Exercise input.
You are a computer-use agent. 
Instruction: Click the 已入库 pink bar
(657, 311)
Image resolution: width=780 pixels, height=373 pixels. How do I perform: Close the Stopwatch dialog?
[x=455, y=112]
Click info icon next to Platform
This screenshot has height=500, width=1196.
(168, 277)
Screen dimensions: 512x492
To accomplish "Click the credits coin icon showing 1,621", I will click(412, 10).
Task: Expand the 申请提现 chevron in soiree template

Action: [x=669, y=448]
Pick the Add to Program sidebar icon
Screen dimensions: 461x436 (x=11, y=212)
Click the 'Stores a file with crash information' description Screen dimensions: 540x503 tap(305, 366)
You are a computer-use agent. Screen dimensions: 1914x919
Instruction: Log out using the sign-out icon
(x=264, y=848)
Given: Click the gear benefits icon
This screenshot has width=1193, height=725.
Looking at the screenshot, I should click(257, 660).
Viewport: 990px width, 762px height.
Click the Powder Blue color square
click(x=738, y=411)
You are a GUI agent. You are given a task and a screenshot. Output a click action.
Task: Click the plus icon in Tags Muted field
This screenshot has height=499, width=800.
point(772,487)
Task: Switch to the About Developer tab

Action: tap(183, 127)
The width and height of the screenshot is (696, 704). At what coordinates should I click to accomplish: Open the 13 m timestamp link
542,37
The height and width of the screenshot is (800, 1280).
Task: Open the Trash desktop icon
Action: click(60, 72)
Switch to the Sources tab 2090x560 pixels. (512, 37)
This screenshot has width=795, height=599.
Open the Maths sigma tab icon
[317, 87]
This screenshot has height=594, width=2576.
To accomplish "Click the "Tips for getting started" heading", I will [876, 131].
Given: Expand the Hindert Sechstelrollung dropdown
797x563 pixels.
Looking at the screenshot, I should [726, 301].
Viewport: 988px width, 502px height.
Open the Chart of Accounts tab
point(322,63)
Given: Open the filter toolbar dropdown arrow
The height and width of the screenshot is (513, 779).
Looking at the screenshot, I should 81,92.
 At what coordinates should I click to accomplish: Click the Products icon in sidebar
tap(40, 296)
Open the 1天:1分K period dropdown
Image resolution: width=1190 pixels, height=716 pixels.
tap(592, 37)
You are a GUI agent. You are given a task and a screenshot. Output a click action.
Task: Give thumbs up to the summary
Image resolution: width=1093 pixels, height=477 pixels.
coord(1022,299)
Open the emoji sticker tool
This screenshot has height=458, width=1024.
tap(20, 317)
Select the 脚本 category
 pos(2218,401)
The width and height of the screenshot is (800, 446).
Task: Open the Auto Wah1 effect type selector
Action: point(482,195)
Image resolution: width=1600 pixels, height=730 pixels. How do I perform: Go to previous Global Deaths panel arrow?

Task description.
Retype the whole listing without changing anything.

Completed task.
You are a computer-use agent. 
Instruction: Click the 已入库 pink bar
(657, 311)
Image resolution: width=780 pixels, height=373 pixels. How do I perform: Close the Stopwatch dialog?
[x=455, y=112]
Click info icon next to Platform
This screenshot has height=500, width=1196.
(168, 277)
Screen dimensions: 512x492
To accomplish "Click the credits coin icon showing 1,621", I will click(412, 10).
Task: Expand the 申请提现 chevron in soiree template

Action: [x=669, y=448]
Pick the Add to Program sidebar icon
Screen dimensions: 461x436 (x=11, y=212)
Click the 'Stores a file with crash information' description Screen dimensions: 540x503 tap(305, 366)
You are a computer-use agent. Screen dimensions: 1914x919
Instruction: Log out using the sign-out icon
(x=264, y=848)
Given: Click the gear benefits icon
This screenshot has width=1193, height=725.
Looking at the screenshot, I should click(257, 660).
Viewport: 990px width, 762px height.
Click the Powder Blue color square
click(x=738, y=411)
You are a GUI agent. You are given a task and a screenshot. Output a click action.
Task: Click the plus icon in Tags Muted field
This screenshot has height=499, width=800.
point(772,487)
Task: Switch to the About Developer tab

Action: tap(183, 127)
The width and height of the screenshot is (696, 704). At what coordinates should I click to accomplish: Open the 13 m timestamp link
542,37
The height and width of the screenshot is (800, 1280).
Task: Open the Trash desktop icon
Action: click(60, 72)
Switch to the Sources tab 2090x560 pixels. (512, 37)
This screenshot has width=795, height=599.
Open the Maths sigma tab icon
[317, 87]
This screenshot has height=594, width=2576.
To accomplish "Click the "Tips for getting started" heading", I will [876, 131].
Given: Expand the Hindert Sechstelrollung dropdown
797x563 pixels.
Looking at the screenshot, I should [726, 301].
Viewport: 988px width, 502px height.
Open the Chart of Accounts tab
point(322,63)
Given: Open the filter toolbar dropdown arrow
The height and width of the screenshot is (513, 779).
Looking at the screenshot, I should 81,92.
 At what coordinates should I click to accomplish: Click the Products icon in sidebar
tap(40, 296)
Open the 1天:1分K period dropdown
Image resolution: width=1190 pixels, height=716 pixels.
tap(592, 37)
You are a GUI agent. You are given a task and a screenshot. Output a click action.
Task: Give thumbs up to the summary
Image resolution: width=1093 pixels, height=477 pixels.
coord(1022,299)
Open the emoji sticker tool
This screenshot has height=458, width=1024.
tap(20, 317)
Select the 脚本 category
 pos(2218,401)
The width and height of the screenshot is (800, 446).
Task: Open the Auto Wah1 effect type selector
Action: point(482,195)
Image resolution: width=1600 pixels, height=730 pixels. How do I perform: Go to previous Global Deaths panel arrow?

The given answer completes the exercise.